# Help please...which awning on Savannah?



## Ainsel (Apr 5, 2008)

We are looking to buy an awning that will fit onto the awning of our 3 yr old Savannah. We would like one that will attach on the awning without having to roll it completely out.
We have seen a Riviera Salon 260 and that looked good but slightly bigger would help.

Thanks in advance, Ian.


----------



## tonka (Apr 24, 2006)

The Savanna should be like my Apache 700 and have a 4mtr awning.. If it is.
You can use something like this..
http://www.ebay.co.uk/itm/NEW-RED-G...ervan_Caravan_Accessories&hash=item35c76f6825

You can pay anywhere from about £130 for an unbranded one, upwards..

HOWEVER... These are really designed for caravans and so when used with Autotrails the height difference puts them on their limit.. We use one and it's fine for our use...

For something better and higher then the Kampa motor rally 390..
http://campershop.co.uk/drive-away-motorhome-awnings/38-kampa-motor-rally-390-motorhome-awning.html

Suits higher vans, sturdy pole and thicker material...

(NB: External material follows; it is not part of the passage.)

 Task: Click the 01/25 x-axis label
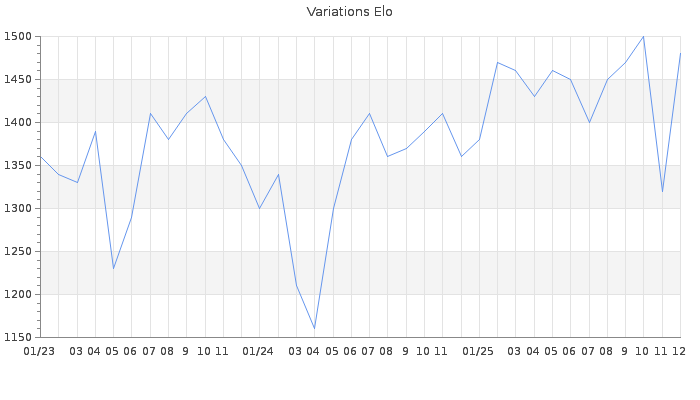tap(479, 351)
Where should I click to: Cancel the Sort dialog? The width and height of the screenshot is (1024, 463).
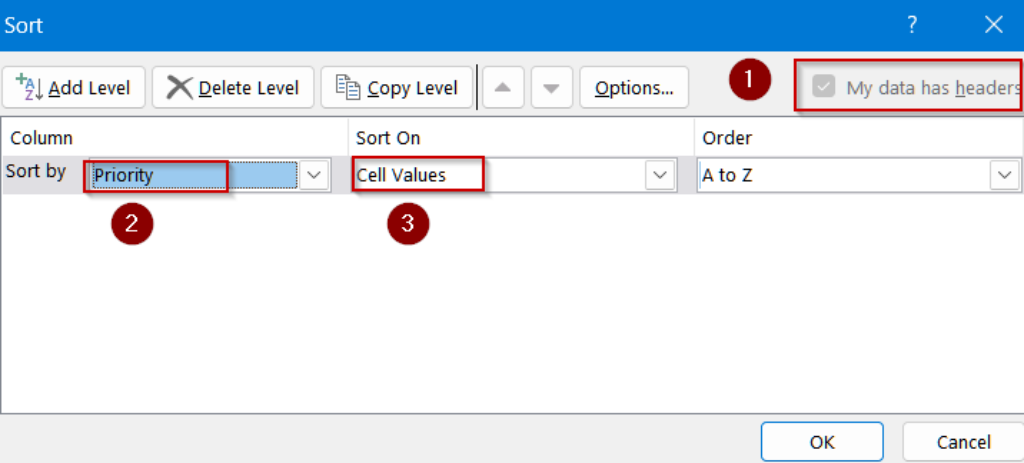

BUT !!!!!! We bought one of these and thought it was great UNTIL within weeks one of the roof panels suddenly changed colour, we then found several other people with the same problem.. Kampa just did not want to know and a complete waste of time.. Our friends took theirs back to the dealer and had another one, supplied by the dealer not Kampa under sale of goods. My supplier took it back and gave me a refund and even he stated he would sell it off on ebay as Kampa would not bother..
So, great awning and lots of people have them but a possible issue, maybe just batch related.. Customer service backup questionable..

Hope that helps...


----------



## Evs54 (Mar 11, 2013)

Ainsel said:


> We are looking to buy an awning that will fit onto the awning of our 3 yr old Savannah. We would like one that will attach on the awning without having to roll it completely out.
> We have seen a Riviera Salon 260 and that looked good but slightly bigger would help.
> 
> Thanks in advance, Ian.


Kampa Rally 260 or 390 should do the trick better quality too than a lot of them and more headroom ,


----------